What you are asked to do:
Convert every line of the rows below into a two-column Markdown table, headed No. and Line. Number the lines consecutively and omit blank lines.

start Data listing

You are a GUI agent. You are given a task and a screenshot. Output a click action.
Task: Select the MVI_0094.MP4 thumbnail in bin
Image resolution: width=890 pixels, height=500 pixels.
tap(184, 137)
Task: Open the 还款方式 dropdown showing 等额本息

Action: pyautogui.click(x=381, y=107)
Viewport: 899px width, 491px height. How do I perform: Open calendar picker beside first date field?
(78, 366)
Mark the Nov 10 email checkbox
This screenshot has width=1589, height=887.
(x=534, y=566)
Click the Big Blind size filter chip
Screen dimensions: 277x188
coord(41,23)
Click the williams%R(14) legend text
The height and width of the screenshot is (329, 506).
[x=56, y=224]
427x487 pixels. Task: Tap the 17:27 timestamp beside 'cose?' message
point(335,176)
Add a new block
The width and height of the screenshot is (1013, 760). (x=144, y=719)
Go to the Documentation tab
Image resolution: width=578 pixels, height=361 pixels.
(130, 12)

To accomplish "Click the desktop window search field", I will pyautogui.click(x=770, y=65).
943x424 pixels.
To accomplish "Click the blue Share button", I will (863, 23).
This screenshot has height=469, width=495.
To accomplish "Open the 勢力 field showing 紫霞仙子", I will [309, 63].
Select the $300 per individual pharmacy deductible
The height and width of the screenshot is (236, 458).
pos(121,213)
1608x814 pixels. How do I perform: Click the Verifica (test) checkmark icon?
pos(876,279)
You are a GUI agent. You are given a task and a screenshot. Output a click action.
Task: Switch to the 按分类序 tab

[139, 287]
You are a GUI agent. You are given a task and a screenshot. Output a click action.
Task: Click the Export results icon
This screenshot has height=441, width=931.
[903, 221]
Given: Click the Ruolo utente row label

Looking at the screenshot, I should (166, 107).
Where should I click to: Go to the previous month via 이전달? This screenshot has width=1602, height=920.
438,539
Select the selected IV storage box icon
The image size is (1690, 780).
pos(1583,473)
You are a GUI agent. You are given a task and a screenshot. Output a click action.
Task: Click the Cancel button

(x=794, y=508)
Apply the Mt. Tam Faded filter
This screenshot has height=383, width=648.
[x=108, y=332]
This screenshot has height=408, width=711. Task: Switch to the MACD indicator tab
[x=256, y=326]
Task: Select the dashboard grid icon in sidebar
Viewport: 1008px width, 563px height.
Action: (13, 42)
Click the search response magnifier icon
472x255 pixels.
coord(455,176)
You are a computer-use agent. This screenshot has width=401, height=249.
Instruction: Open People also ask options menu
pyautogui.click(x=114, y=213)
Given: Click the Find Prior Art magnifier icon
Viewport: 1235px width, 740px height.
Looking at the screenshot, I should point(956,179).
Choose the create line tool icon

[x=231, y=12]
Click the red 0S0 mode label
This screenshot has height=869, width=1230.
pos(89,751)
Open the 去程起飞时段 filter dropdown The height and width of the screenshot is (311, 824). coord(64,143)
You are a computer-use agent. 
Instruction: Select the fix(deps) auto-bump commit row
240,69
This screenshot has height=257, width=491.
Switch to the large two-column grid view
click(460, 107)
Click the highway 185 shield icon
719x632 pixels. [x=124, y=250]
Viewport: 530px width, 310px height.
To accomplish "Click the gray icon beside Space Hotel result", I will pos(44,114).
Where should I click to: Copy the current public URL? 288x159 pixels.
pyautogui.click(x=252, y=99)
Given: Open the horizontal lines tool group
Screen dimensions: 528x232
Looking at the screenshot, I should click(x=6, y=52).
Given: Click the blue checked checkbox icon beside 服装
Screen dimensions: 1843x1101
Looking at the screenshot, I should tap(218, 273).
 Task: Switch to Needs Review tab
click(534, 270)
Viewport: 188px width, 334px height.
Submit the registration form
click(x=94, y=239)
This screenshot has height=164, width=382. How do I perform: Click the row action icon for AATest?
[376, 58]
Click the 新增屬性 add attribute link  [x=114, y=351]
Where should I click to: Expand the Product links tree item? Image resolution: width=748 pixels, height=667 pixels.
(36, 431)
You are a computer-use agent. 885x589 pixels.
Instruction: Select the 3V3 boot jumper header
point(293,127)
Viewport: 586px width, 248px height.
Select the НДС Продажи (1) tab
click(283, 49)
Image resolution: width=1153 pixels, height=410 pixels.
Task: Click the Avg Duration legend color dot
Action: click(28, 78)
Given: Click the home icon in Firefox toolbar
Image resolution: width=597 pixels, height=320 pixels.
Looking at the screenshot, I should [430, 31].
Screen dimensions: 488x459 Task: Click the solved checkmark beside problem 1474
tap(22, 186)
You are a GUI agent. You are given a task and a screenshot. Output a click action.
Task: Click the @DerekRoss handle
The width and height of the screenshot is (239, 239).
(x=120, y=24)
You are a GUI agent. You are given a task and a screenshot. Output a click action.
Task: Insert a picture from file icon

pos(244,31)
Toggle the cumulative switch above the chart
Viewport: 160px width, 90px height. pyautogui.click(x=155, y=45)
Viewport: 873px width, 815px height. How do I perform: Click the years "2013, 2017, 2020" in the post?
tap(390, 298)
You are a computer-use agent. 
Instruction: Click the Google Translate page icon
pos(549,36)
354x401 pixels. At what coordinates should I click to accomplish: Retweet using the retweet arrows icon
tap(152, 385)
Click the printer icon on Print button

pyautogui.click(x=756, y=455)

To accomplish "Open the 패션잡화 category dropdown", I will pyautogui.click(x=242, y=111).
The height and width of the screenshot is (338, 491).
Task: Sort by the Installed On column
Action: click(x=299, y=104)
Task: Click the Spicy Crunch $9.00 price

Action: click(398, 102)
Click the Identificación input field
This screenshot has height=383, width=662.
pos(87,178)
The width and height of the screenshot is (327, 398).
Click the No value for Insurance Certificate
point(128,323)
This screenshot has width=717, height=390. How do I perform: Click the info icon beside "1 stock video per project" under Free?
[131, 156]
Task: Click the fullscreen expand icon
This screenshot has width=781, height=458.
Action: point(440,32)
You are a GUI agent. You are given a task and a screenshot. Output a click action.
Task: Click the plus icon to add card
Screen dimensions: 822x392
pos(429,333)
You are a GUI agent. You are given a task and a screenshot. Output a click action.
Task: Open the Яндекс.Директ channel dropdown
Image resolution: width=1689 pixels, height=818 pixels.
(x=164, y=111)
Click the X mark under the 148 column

end Data listing

Exercise answer:
| No. | Line |
|---|---|
| 1 | You are a GUI agent. You are given a task and a screenshot. Output a click action. |
| 2 | Task: Select the MVI_0094.MP4 thumbnail in bin |
| 3 | Image resolution: width=890 pixels, height=500 pixels. |
| 4 | tap(184, 137) |
| 5 | Task: Open the 还款方式 dropdown showing 等额本息 |
| 6 | Action: pyautogui.click(x=381, y=107) |
| 7 | Viewport: 899px width, 491px height. How do I perform: Open calendar picker beside first date field? |
| 8 | (78, 366) |
| 9 | Mark the Nov 10 email checkbox |
| 10 | This screenshot has width=1589, height=887. |
| 11 | (x=534, y=566) |
| 12 | Click the Big Blind size filter chip |
| 13 | Screen dimensions: 277x188 |
| 14 | coord(41,23) |
| 15 | Click the williams%R(14) legend text |
| 16 | The height and width of the screenshot is (329, 506). |
| 17 | [x=56, y=224] |
| 18 | 427x487 pixels. Task: Tap the 17:27 timestamp beside 'cose?' message |
| 19 | point(335,176) |
| 20 | Add a new block |
| 21 | The width and height of the screenshot is (1013, 760). (x=144, y=719) |
| 22 | Go to the Documentation tab |
| 23 | Image resolution: width=578 pixels, height=361 pixels. |
| 24 | (130, 12) |
| 25 | To accomplish "Click the desktop window search field", I will pyautogui.click(x=770, y=65). |
| 26 | 943x424 pixels. |
| 27 | To accomplish "Click the blue Share button", I will (863, 23). |
| 28 | This screenshot has height=469, width=495. |
| 29 | To accomplish "Open the 勢力 field showing 紫霞仙子", I will [309, 63]. |
| 30 | Select the $300 per individual pharmacy deductible |
| 31 | The height and width of the screenshot is (236, 458). |
| 32 | pos(121,213) |
| 33 | 1608x814 pixels. How do I perform: Click the Verifica (test) checkmark icon? |
| 34 | pos(876,279) |
| 35 | You are a GUI agent. You are given a task and a screenshot. Output a click action. |
| 36 | Task: Switch to the 按分类序 tab |
| 37 | [139, 287] |
| 38 | You are a GUI agent. You are given a task and a screenshot. Output a click action. |
| 39 | Task: Click the Export results icon |
| 40 | This screenshot has height=441, width=931. |
| 41 | [903, 221] |
| 42 | Given: Click the Ruolo utente row label |
| 43 | Looking at the screenshot, I should (166, 107). |
| 44 | Where should I click to: Go to the previous month via 이전달? This screenshot has width=1602, height=920. |
| 45 | 438,539 |
| 46 | Select the selected IV storage box icon |
| 47 | The image size is (1690, 780). |
| 48 | pos(1583,473) |
| 49 | You are a GUI agent. You are given a task and a screenshot. Output a click action. |
| 50 | Task: Click the Cancel button |
| 51 | (x=794, y=508) |
| 52 | Apply the Mt. Tam Faded filter |
| 53 | This screenshot has height=383, width=648. |
| 54 | [x=108, y=332] |
| 55 | This screenshot has height=408, width=711. Task: Switch to the MACD indicator tab |
| 56 | [x=256, y=326] |
| 57 | Task: Select the dashboard grid icon in sidebar |
| 58 | Viewport: 1008px width, 563px height. |
| 59 | Action: (13, 42) |
| 60 | Click the search response magnifier icon |
| 61 | 472x255 pixels. |
| 62 | coord(455,176) |
| 63 | You are a computer-use agent. This screenshot has width=401, height=249. |
| 64 | Instruction: Open People also ask options menu |
| 65 | pyautogui.click(x=114, y=213) |
| 66 | Given: Click the Find Prior Art magnifier icon |
| 67 | Viewport: 1235px width, 740px height. |
| 68 | Looking at the screenshot, I should point(956,179). |
| 69 | Choose the create line tool icon |
| 70 | [x=231, y=12] |
| 71 | Click the red 0S0 mode label |
| 72 | This screenshot has height=869, width=1230. |
| 73 | pos(89,751) |
| 74 | Open the 去程起飞时段 filter dropdown The height and width of the screenshot is (311, 824). coord(64,143) |
| 75 | You are a computer-use agent.  |
| 76 | Instruction: Select the fix(deps) auto-bump commit row |
| 77 | 240,69 |
| 78 | This screenshot has height=257, width=491. |
| 79 | Switch to the large two-column grid view |
| 80 | click(460, 107) |
| 81 | Click the highway 185 shield icon |
| 82 | 719x632 pixels. [x=124, y=250] |
| 83 | Viewport: 530px width, 310px height. |
| 84 | To accomplish "Click the gray icon beside Space Hotel result", I will pos(44,114). |
| 85 | Where should I click to: Copy the current public URL? 288x159 pixels. |
| 86 | pyautogui.click(x=252, y=99) |
| 87 | Given: Open the horizontal lines tool group |
| 88 | Screen dimensions: 528x232 |
| 89 | Looking at the screenshot, I should click(x=6, y=52). |
| 90 | Given: Click the blue checked checkbox icon beside 服装 |
| 91 | Screen dimensions: 1843x1101 |
| 92 | Looking at the screenshot, I should tap(218, 273). |
| 93 |  Task: Switch to Needs Review tab |
| 94 | click(534, 270) |
| 95 | Viewport: 188px width, 334px height. |
| 96 | Submit the registration form |
| 97 | click(x=94, y=239) |
| 98 | This screenshot has height=164, width=382. How do I perform: Click the row action icon for AATest? |
| 99 | [376, 58] |
| 100 | Click the 新增屬性 add attribute link  [x=114, y=351] |
| 101 | Where should I click to: Expand the Product links tree item? Image resolution: width=748 pixels, height=667 pixels. |
| 102 | (36, 431) |
| 103 | You are a computer-use agent. 885x589 pixels. |
| 104 | Instruction: Select the 3V3 boot jumper header |
| 105 | point(293,127) |
| 106 | Viewport: 586px width, 248px height. |
| 107 | Select the НДС Продажи (1) tab |
| 108 | click(283, 49) |
| 109 | Image resolution: width=1153 pixels, height=410 pixels. |
| 110 | Task: Click the Avg Duration legend color dot |
| 111 | Action: click(28, 78) |
| 112 | Given: Click the home icon in Firefox toolbar |
| 113 | Image resolution: width=597 pixels, height=320 pixels. |
| 114 | Looking at the screenshot, I should [430, 31]. |
| 115 | Screen dimensions: 488x459 Task: Click the solved checkmark beside problem 1474 |
| 116 | tap(22, 186) |
| 117 | You are a GUI agent. You are given a task and a screenshot. Output a click action. |
| 118 | Task: Click the @DerekRoss handle |
| 119 | The width and height of the screenshot is (239, 239). |
| 120 | (x=120, y=24) |
| 121 | You are a GUI agent. You are given a task and a screenshot. Output a click action. |
| 122 | Task: Insert a picture from file icon |
| 123 | pos(244,31) |
| 124 | Toggle the cumulative switch above the chart |
| 125 | Viewport: 160px width, 90px height. pyautogui.click(x=155, y=45) |
| 126 | Viewport: 873px width, 815px height. How do I perform: Click the years "2013, 2017, 2020" in the post? |
| 127 | tap(390, 298) |
| 128 | You are a computer-use agent.  |
| 129 | Instruction: Click the Google Translate page icon |
| 130 | pos(549,36) |
| 131 | 354x401 pixels. At what coordinates should I click to accomplish: Retweet using the retweet arrows icon |
| 132 | tap(152, 385) |
| 133 | Click the printer icon on Print button |
| 134 | pyautogui.click(x=756, y=455) |
| 135 | To accomplish "Open the 패션잡화 category dropdown", I will pyautogui.click(x=242, y=111). |
| 136 | The height and width of the screenshot is (338, 491). |
| 137 | Task: Sort by the Installed On column |
| 138 | Action: click(x=299, y=104) |
| 139 | Task: Click the Spicy Crunch $9.00 price |
| 140 | Action: click(398, 102) |
| 141 | Click the Identificación input field |
| 142 | This screenshot has height=383, width=662. |
| 143 | pos(87,178) |
| 144 | The width and height of the screenshot is (327, 398). |
| 145 | Click the No value for Insurance Certificate |
| 146 | point(128,323) |
| 147 | This screenshot has width=717, height=390. How do I perform: Click the info icon beside "1 stock video per project" under Free? |
| 148 | [131, 156] |
| 149 | Task: Click the fullscreen expand icon |
| 150 | This screenshot has width=781, height=458. |
| 151 | Action: point(440,32) |
| 152 | You are a GUI agent. You are given a task and a screenshot. Output a click action. |
| 153 | Task: Click the plus icon to add card |
| 154 | Screen dimensions: 822x392 |
| 155 | pos(429,333) |
| 156 | You are a GUI agent. You are given a task and a screenshot. Output a click action. |
| 157 | Task: Open the Яндекс.Директ channel dropdown |
| 158 | Image resolution: width=1689 pixels, height=818 pixels. |
| 159 | (x=164, y=111) |
| 160 | Click the X mark under the 148 column |